Data for the task below:

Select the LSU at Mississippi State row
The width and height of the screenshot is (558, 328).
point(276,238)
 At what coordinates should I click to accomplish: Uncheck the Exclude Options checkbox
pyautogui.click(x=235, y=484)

End of Data for the task.

**How to complete this task**
All entries are to be printed once more, exactly as given.

**Answer**
Select the LSU at Mississippi State row
The width and height of the screenshot is (558, 328).
point(276,238)
 At what coordinates should I click to accomplish: Uncheck the Exclude Options checkbox
pyautogui.click(x=235, y=484)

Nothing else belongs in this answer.